Return each line of the records with nothing changed, pictures excepted.

Data for the task section start

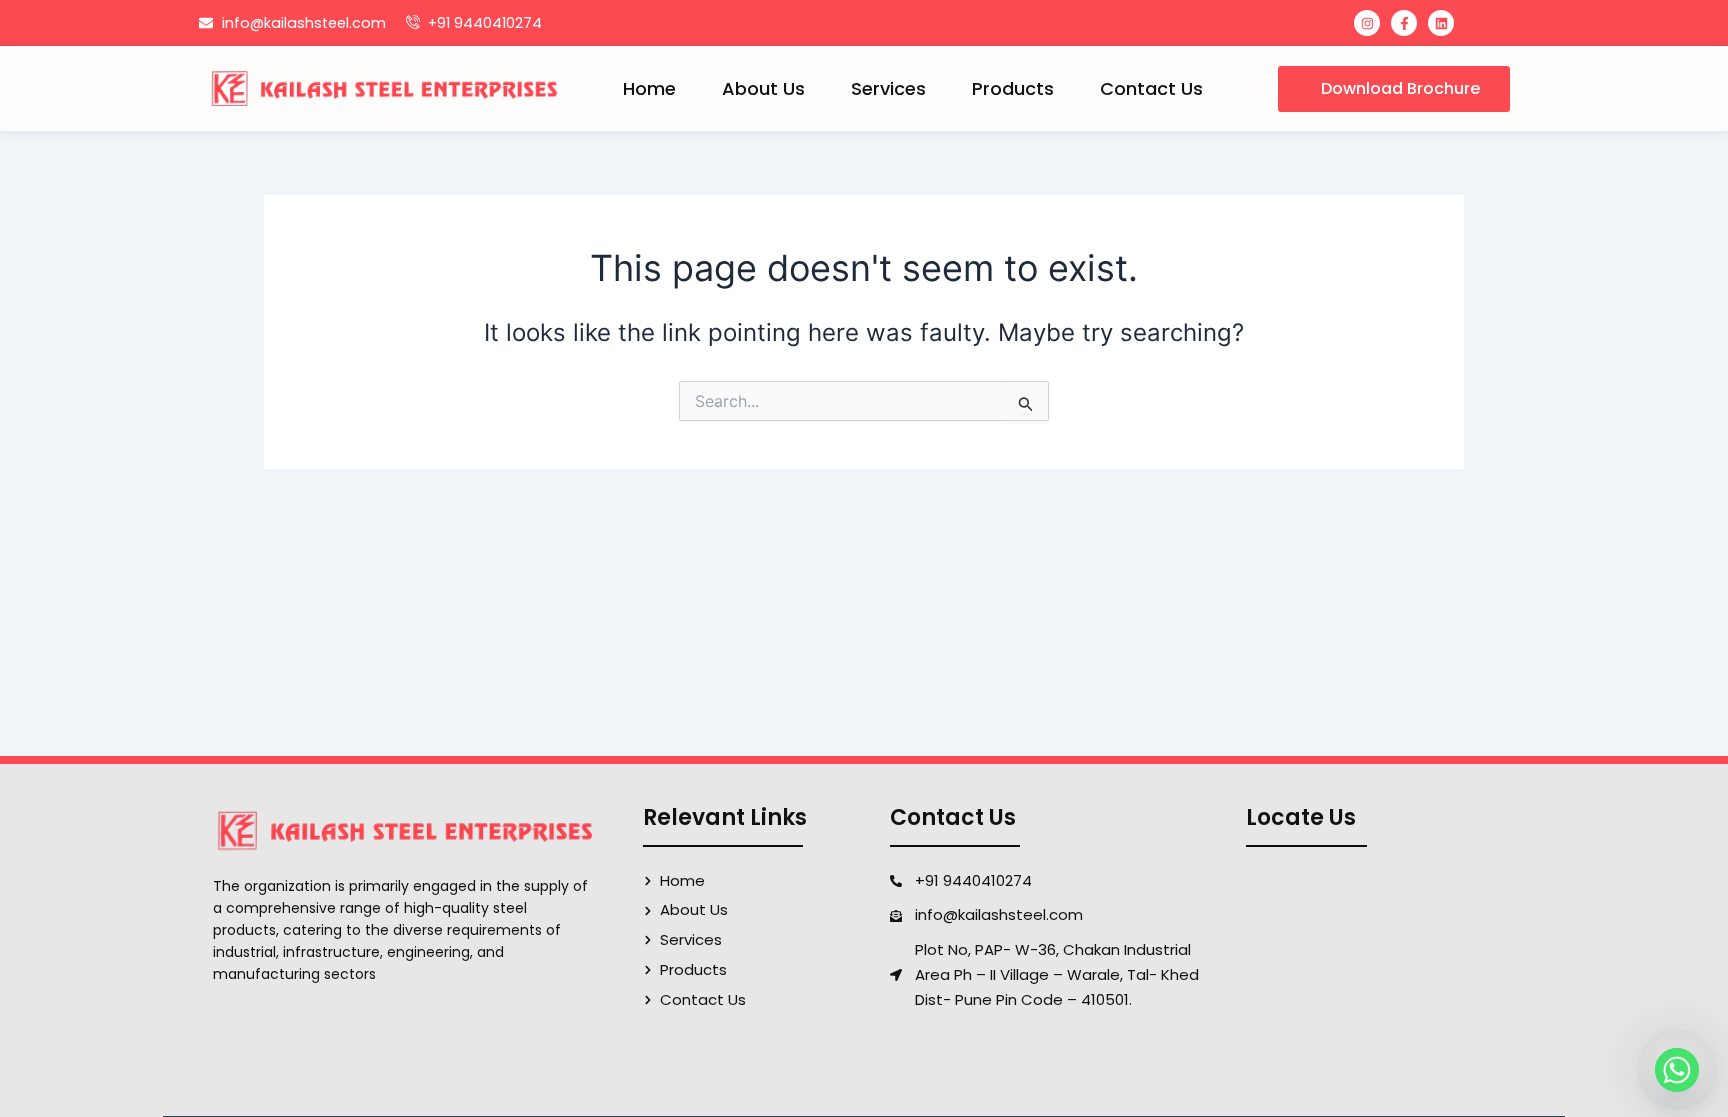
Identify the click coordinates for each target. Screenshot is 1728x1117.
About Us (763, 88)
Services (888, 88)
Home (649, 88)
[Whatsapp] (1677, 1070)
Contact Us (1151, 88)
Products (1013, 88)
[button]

Data for the task section end

§ **Your response**:
Identify the click coordinates for each target. Screenshot is 1728x1117.
About Us (763, 88)
Services (888, 88)
Home (649, 88)
[Whatsapp] (1677, 1070)
Contact Us (1151, 88)
Products (1013, 88)
[button]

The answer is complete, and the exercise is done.